→ Exercise prompt:
Rewrite the stretch of the listing from its start through the line containing "Looking at the" as a JSON list of strings, one per line, omitting blank lines.

→ Records provided:
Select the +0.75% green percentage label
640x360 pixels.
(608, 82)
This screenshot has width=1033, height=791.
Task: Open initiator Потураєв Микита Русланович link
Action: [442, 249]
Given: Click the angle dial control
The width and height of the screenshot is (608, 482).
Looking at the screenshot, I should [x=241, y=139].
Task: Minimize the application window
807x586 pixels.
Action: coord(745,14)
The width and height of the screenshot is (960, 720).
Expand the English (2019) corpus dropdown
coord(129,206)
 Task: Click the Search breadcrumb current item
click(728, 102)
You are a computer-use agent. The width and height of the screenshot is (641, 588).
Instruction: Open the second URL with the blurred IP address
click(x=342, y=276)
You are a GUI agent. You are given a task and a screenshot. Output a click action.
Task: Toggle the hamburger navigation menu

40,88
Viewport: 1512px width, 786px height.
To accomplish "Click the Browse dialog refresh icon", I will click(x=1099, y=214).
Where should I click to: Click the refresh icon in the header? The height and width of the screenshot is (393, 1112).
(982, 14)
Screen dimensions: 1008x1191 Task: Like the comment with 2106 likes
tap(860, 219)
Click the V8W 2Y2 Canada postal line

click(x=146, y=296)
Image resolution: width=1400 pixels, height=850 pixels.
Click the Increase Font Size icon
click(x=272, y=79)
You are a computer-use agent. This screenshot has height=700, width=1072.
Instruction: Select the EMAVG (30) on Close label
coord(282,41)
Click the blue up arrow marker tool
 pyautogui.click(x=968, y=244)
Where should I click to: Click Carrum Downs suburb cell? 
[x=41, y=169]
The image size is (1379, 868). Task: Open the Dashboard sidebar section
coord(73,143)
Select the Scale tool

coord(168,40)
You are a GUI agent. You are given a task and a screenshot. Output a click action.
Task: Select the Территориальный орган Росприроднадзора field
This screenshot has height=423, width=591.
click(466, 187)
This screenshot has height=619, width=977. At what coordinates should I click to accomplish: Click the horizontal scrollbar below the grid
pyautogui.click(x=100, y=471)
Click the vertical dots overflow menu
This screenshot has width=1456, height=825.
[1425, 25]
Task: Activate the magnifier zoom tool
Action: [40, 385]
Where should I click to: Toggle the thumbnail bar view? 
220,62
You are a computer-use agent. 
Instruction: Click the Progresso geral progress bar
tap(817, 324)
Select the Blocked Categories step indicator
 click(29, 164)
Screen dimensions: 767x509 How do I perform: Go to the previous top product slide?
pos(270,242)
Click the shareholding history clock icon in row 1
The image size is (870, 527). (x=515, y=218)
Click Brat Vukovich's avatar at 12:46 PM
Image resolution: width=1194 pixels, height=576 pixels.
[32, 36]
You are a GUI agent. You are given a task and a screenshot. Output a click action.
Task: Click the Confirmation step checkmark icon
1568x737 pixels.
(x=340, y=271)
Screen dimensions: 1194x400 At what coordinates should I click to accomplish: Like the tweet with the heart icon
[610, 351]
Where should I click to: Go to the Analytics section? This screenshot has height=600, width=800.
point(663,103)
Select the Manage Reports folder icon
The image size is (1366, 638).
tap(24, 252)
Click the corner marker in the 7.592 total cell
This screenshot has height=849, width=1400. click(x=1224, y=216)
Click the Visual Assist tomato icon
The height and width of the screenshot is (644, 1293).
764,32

→ Written response:
[
  "Select the +0.75% green percentage label",
  "640x360 pixels.",
  "(608, 82)",
  "This screenshot has width=1033, height=791.",
  "Task: Open initiator Потураєв Микита Русланович link",
  "Action: [442, 249]",
  "Given: Click the angle dial control",
  "The width and height of the screenshot is (608, 482).",
  "Looking at the screenshot, I should [x=241, y=139]."
]